WRITTEN REQUEST: Return each line of the material below that contains the word "field", copied in full.

--- Start of RECORDS TO PROCESS ---

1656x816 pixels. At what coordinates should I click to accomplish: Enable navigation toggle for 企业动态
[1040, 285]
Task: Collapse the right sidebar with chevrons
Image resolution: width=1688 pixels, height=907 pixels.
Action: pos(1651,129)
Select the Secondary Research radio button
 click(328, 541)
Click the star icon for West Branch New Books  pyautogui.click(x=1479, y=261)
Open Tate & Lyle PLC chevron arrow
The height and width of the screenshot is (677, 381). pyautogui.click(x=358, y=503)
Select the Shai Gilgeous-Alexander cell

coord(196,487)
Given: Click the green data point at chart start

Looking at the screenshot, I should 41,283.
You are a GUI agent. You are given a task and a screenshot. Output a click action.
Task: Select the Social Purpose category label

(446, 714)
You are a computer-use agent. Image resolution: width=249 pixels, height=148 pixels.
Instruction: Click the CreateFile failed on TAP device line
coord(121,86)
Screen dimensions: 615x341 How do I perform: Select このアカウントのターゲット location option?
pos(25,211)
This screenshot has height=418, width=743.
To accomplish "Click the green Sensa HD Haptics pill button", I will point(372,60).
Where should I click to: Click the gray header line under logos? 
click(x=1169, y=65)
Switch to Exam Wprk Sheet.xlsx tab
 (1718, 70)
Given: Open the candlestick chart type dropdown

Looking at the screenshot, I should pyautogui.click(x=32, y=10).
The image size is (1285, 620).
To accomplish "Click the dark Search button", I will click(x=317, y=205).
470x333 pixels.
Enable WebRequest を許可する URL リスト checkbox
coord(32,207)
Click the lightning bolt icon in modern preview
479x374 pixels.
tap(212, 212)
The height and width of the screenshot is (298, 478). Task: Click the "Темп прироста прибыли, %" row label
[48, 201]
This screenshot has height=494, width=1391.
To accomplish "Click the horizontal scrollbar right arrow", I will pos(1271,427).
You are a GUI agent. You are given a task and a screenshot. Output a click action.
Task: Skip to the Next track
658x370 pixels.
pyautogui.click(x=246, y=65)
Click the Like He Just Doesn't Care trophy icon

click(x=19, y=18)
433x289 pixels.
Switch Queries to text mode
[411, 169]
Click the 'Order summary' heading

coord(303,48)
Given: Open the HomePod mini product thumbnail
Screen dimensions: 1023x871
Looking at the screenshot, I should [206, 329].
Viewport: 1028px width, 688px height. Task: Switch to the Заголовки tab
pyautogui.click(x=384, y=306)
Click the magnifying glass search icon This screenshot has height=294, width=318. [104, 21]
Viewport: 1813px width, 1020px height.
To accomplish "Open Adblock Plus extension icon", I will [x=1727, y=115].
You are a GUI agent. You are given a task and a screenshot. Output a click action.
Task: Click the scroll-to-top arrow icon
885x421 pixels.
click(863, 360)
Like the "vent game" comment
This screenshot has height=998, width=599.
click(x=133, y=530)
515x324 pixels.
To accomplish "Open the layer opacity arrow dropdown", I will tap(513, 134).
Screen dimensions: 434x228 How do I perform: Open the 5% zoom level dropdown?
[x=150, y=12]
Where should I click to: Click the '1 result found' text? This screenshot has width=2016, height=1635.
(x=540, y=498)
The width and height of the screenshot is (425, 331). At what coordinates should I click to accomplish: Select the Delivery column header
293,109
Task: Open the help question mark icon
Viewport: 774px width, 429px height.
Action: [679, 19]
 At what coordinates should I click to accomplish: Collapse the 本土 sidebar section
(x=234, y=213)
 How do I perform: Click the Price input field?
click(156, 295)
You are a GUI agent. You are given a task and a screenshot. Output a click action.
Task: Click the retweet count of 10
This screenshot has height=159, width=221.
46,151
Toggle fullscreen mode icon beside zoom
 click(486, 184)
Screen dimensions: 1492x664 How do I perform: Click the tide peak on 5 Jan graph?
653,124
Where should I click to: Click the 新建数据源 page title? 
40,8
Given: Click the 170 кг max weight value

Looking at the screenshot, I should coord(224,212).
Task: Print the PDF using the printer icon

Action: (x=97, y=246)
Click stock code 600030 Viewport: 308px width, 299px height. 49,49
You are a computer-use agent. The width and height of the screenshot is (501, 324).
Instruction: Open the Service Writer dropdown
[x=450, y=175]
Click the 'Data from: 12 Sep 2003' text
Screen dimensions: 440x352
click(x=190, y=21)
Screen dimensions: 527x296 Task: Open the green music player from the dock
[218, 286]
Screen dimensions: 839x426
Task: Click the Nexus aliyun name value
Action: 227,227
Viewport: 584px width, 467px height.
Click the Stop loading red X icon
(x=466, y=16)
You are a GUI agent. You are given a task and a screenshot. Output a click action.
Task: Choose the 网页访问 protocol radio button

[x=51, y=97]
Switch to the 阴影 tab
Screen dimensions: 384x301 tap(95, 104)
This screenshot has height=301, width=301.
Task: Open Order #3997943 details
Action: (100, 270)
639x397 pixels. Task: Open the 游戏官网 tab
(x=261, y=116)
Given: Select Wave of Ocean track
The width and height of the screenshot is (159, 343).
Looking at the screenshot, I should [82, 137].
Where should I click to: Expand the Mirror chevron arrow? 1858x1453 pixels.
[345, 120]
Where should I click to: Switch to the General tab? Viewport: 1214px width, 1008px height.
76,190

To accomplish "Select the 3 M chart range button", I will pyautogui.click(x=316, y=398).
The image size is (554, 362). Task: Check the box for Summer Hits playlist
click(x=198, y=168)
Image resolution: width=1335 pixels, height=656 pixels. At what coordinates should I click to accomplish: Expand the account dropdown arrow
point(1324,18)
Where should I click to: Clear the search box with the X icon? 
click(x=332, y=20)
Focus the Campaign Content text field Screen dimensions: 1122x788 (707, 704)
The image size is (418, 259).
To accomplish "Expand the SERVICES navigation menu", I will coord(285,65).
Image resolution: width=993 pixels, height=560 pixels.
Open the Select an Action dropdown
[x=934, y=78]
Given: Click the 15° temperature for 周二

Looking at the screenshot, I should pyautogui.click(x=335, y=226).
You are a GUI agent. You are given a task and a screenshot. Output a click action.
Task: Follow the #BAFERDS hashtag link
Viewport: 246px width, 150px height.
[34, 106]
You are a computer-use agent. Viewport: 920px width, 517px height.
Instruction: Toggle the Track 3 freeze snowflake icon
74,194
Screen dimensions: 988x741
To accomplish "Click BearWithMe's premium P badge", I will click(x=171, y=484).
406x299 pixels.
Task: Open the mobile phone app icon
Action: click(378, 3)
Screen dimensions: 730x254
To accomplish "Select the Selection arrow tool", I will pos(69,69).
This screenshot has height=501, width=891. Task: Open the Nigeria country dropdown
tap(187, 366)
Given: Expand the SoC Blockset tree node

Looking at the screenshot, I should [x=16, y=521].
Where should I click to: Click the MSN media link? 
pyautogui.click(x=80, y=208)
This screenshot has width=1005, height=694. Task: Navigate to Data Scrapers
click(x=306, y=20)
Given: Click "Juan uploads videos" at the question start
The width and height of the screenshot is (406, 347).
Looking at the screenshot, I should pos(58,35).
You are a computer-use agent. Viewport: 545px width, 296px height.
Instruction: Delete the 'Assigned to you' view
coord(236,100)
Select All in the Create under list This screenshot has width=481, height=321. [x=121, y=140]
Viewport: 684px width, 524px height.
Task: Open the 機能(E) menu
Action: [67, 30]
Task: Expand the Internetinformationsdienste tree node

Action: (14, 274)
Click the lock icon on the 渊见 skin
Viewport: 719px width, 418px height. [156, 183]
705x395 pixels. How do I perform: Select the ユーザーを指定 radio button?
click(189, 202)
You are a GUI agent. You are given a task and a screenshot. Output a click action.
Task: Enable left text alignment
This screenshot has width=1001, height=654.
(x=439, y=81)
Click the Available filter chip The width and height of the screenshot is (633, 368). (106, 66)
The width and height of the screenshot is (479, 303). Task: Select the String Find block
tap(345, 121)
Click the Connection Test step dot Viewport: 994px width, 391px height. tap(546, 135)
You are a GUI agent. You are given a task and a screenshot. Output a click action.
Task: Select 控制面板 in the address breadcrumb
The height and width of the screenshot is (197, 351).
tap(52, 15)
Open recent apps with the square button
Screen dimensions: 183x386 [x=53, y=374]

--- End of RECORDS TO PROCESS ---

REPLY:
 How do I perform: Click the Price input field?
Focus the Campaign Content text field Screen dimensions: 1122x788 (707, 704)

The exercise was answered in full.